(Beginning of RECORDS FOR THIS TASK)
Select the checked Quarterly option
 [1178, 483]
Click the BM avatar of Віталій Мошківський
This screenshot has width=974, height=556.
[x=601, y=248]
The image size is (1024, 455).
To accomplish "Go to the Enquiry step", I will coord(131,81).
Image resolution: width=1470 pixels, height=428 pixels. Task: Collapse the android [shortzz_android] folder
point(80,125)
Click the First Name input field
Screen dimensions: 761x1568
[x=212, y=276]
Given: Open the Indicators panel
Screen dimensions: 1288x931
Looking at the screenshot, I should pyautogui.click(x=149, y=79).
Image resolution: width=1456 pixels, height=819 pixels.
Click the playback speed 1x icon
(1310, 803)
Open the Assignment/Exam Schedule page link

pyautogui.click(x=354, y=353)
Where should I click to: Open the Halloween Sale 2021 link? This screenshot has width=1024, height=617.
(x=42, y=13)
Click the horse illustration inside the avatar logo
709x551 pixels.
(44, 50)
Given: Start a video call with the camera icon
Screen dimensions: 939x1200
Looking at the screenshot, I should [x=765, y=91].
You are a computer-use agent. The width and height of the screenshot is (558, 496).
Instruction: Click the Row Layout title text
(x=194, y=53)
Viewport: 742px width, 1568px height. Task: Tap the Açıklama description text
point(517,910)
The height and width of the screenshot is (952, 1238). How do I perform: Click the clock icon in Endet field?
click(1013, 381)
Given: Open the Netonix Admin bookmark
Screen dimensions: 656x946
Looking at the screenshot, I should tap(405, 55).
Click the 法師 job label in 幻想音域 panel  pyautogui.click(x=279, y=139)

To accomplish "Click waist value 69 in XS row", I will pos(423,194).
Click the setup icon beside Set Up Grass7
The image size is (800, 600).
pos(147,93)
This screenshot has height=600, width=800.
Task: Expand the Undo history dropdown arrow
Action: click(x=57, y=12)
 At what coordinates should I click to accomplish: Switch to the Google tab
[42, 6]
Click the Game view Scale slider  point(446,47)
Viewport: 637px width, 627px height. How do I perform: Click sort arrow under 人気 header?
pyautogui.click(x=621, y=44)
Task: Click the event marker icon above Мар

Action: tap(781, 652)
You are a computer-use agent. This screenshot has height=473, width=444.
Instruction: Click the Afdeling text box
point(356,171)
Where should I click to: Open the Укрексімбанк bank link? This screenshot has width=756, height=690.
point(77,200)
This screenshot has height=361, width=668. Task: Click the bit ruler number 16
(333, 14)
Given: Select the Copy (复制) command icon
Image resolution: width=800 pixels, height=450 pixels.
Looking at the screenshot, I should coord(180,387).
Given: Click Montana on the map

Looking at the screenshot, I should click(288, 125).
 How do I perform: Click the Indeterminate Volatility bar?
(End of RECORDS FOR THIS TASK)
• _PROBLEM TO WORK ON_
Output the entire listing precisely as it stands.

• _TASK RESULT_
Select the checked Quarterly option
 [1178, 483]
Click the BM avatar of Віталій Мошківський
This screenshot has width=974, height=556.
[x=601, y=248]
The image size is (1024, 455).
To accomplish "Go to the Enquiry step", I will coord(131,81).
Image resolution: width=1470 pixels, height=428 pixels. Task: Collapse the android [shortzz_android] folder
point(80,125)
Click the First Name input field
Screen dimensions: 761x1568
[x=212, y=276]
Given: Open the Indicators panel
Screen dimensions: 1288x931
Looking at the screenshot, I should pyautogui.click(x=149, y=79).
Image resolution: width=1456 pixels, height=819 pixels.
Click the playback speed 1x icon
(1310, 803)
Open the Assignment/Exam Schedule page link

pyautogui.click(x=354, y=353)
Where should I click to: Open the Halloween Sale 2021 link? This screenshot has width=1024, height=617.
(x=42, y=13)
Click the horse illustration inside the avatar logo
709x551 pixels.
(44, 50)
Given: Start a video call with the camera icon
Screen dimensions: 939x1200
Looking at the screenshot, I should [x=765, y=91].
You are a computer-use agent. The width and height of the screenshot is (558, 496).
Instruction: Click the Row Layout title text
(x=194, y=53)
Viewport: 742px width, 1568px height. Task: Tap the Açıklama description text
point(517,910)
The height and width of the screenshot is (952, 1238). How do I perform: Click the clock icon in Endet field?
click(1013, 381)
Given: Open the Netonix Admin bookmark
Screen dimensions: 656x946
Looking at the screenshot, I should tap(405, 55).
Click the 法師 job label in 幻想音域 panel  pyautogui.click(x=279, y=139)

To accomplish "Click waist value 69 in XS row", I will pos(423,194).
Click the setup icon beside Set Up Grass7
The image size is (800, 600).
pos(147,93)
This screenshot has height=600, width=800.
Task: Expand the Undo history dropdown arrow
Action: click(x=57, y=12)
 At what coordinates should I click to accomplish: Switch to the Google tab
[42, 6]
Click the Game view Scale slider  point(446,47)
Viewport: 637px width, 627px height. How do I perform: Click sort arrow under 人気 header?
pyautogui.click(x=621, y=44)
Task: Click the event marker icon above Мар

Action: tap(781, 652)
You are a computer-use agent. This screenshot has height=473, width=444.
Instruction: Click the Afdeling text box
point(356,171)
Where should I click to: Open the Укрексімбанк bank link? This screenshot has width=756, height=690.
point(77,200)
This screenshot has height=361, width=668. Task: Click the bit ruler number 16
(333, 14)
Given: Select the Copy (复制) command icon
Image resolution: width=800 pixels, height=450 pixels.
Looking at the screenshot, I should coord(180,387).
Given: Click Montana on the map

Looking at the screenshot, I should click(288, 125).
 How do I perform: Click the Indeterminate Volatility bar?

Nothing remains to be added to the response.